If the eigenvalue is positive, we will have a nodal source. If it is negative, we will have a nodal sink. Notice that we have only given a recipe for finding a solution to \(\mathbf x' = A \mathbf x\text{,}\) where \(A\) has a repeated eigenvalue and any tow eigen vectors are linearly dependent. We will justify our procedure in the next section (Section 3.6).

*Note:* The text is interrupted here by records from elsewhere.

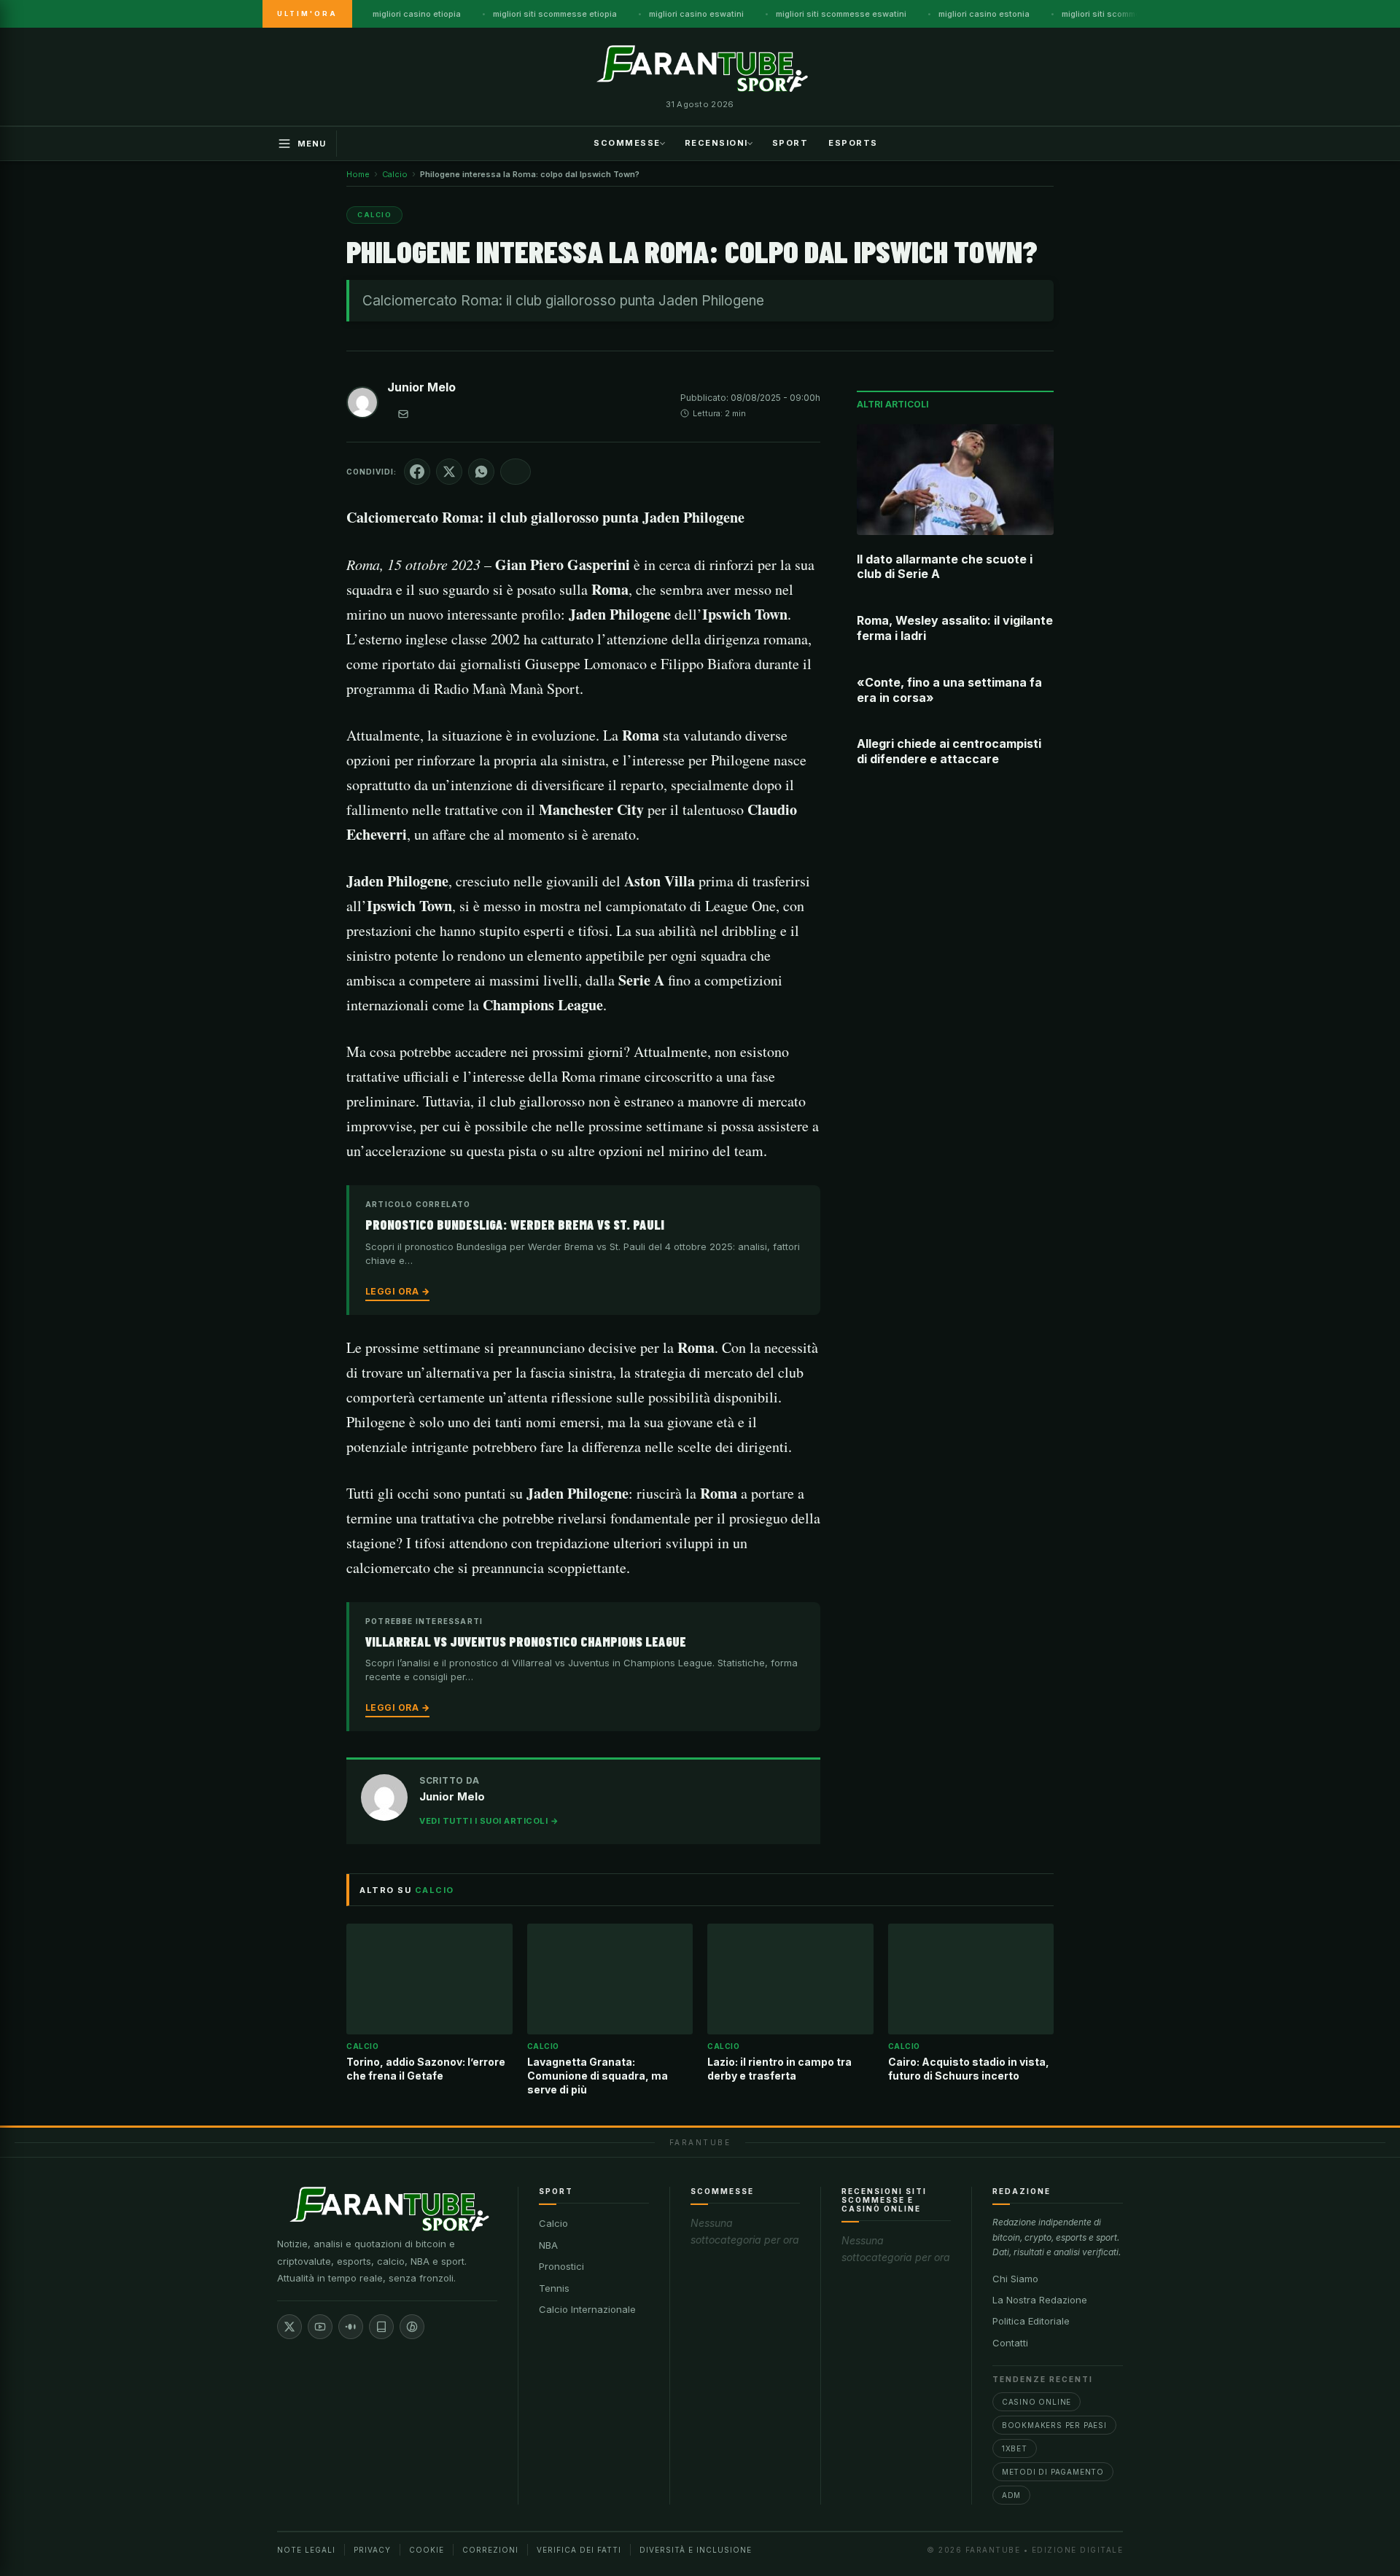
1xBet (1014, 2448)
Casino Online (1036, 2401)
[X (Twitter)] (289, 2326)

Subsection3.5.3Important Lessons

  • If \begin{equation*} A = \begin{pmatrix} \lambda & 1 \\ 0 & \lambda \end{pmatrix}, \end{equation*} then \(A\) has one repeated real eigenvalue. The general solution to the system \({\mathbf x}' = A {\mathbf x}\) is \begin{equation*} {\mathbf x}(t) = \alpha e^{\lambda t} \begin{pmatrix} 1 \\ 0 \end{pmatrix} + \beta e^{\lambda t} \begin{pmatrix} t \\ 1 \end{pmatrix}. \end{equation*} If \(\lambda \lt 0\text{,}\) then the solutions tend towards the origin as \(t \to \infty\text{.}\) For \(\lambda \gt 0\text{,}\) the solutions tend away from the origin.